**** Texte source

Q - Et la France encourage les investisseurs à investir en Algérie ?
R - Les investisseurs, même sans attendre un signal particulier, avaient recommencé à y aller. Une mission du MEDEF s'y était rendue plusieurs mois avant l'arrivée au pouvoir du président Bouteflika, on les avait naturellement aidés et encouragés et on les encourage. Il s'agit un de régler les contentieux issus du passé et d'autre part de reconstruire une relation franco-algérienne forte, conforme à la politique que nous voulons avoir avec les pays du Maghreb.
Q - Alors la négociation de l'OMC s'ouvre la semaine prochaine à Seattle. On va avoir des moments de tensions entre les Etats-Unis et le reste du monde, et notamment l'Europe, comment allez-vous résoudre ? Comment la France, l'Europe va-t-elle résoudre ces négociations difficiles ?
R - Si vous me permettez, il faut d'abord rappeler qu'à Seattle on ne commence pas à négocier, mais on discute simplement sur l'ordre du jour, de la négociation. Et la négociation elle-même, va commencer au début de l'année. Est-ce que c'est une négociation qui est concentrée uniquement sur l'agriculture et deux ou trois autres sujets, ce que voudraient les Etats-Unis, pour empocher au plus vite un certain nombre de gains et d'avantages dans la négociation ? Ou est-ce qu'elle sera comme les Européens le souhaitent plus large, en parlant d'un certain nombre d'autres sujets comme les services, comme les nouveaux sujets, c'est-à-dire les normes sociales, d'environnement, ou de principes de précaution en matière alimentaire.
D'autre part, il y a le sujet culturel sur lequel les Européens se sont remis d'accord assez aisément d'ailleurs sur notre proposition pour que l'on préserve la capacité d'avoir des politiques nationales en matière culturelle. Ca, c'est pour préserver au niveau mondial une diversité. Vous voyez, ça fait déjà plusieurs sujets. Cela commencera en janvier. Et ça ne va pas opposer uniquement les Etats-Unis à l'Europe, ce qui sera le cas sur certains sujets, mais aussi les Etats-Unis, aux pays émergents, où les PMA à d'autres, il y a au moins quatre groupes : Etats-Unis, Europe, les pays émergents qui sont eux-mêmes très très agressifs pour que les pays développés ouvrent plus leurs marchés, c'est notamment ce que l'on appelle le groupe de Cairns à propos des produits agricoles. Et il y a les pays les plus pauvres et les pays les moins avancés, qui avaient été traités un peu par-dessus la jambe, dans l'épisode du GATT en 93. Et dont nous avions dit, que nous allions les associer le plus possible dans cette négociation. Donc tout va être sur la table.

********
**** Lignes de données

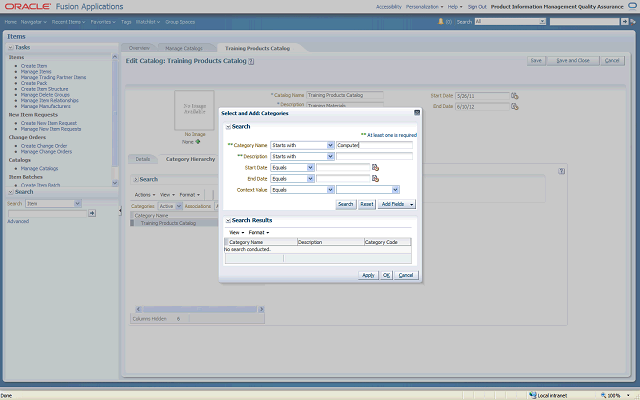Click the Search button in the dialog

[346, 203]
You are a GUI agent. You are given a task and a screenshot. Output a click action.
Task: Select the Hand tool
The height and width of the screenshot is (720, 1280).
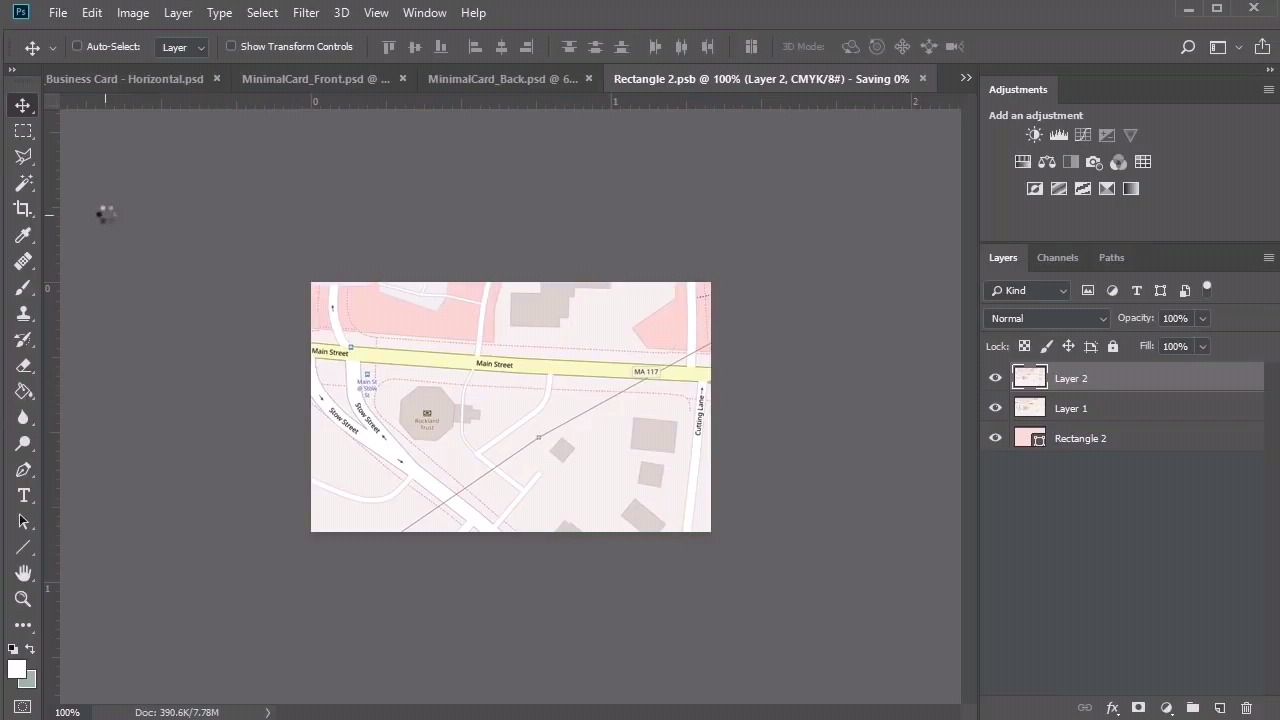pyautogui.click(x=23, y=573)
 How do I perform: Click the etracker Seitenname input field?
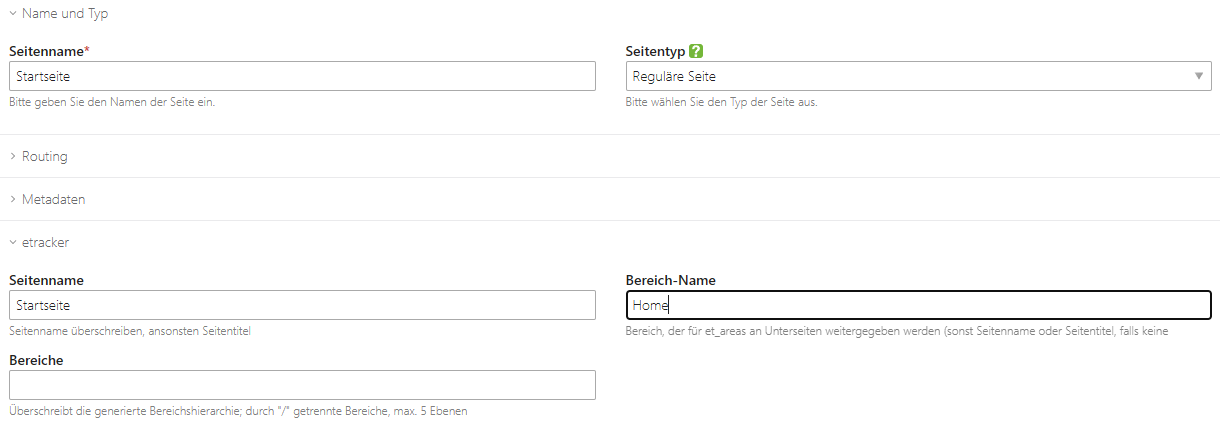[302, 305]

********

**Exercices:**
[1] Pouvez-vous résumer l'entretien en deux phrases ?
[2] Pouvez-vous recopier mot pour mot la partie des enregistrements qui s'ouvre sur la ligne contenant "You are a GUI" et va jusqu'à la fin des enregistrements, en laissant les images de côté ?
Le texte et les enregistrements n'ont aucun lien entre eux.

**Réponses rédigées:**
[1] Les investisseurs ont recommencé à se rendre en Algérie, et la France les encourage, l'enjeu étant de régler les contentieux issus du passé et de reconstruire une relation franco-algérienne forte. Pour l'OMC, Seattle ne servira qu'à fixer l'ordre du jour d'une négociation qui commencera en janvier : les États-Unis la voudraient centrée sur l'agriculture et quelques sujets, alors que les Européens la souhaitent plus large, avec les services, les normes sociales et environnementales, le principe de précaution alimentaire et la préservation des politiques culturelles nationales, et au moins quatre groupes de pays y seront en présence.

[2]
You are a GUI agent. You are given a task and a screenshot. Output a click action.
Task: Select the Hand tool
The height and width of the screenshot is (720, 1280).
pyautogui.click(x=23, y=573)
 How do I perform: Click the etracker Seitenname input field?
[302, 305]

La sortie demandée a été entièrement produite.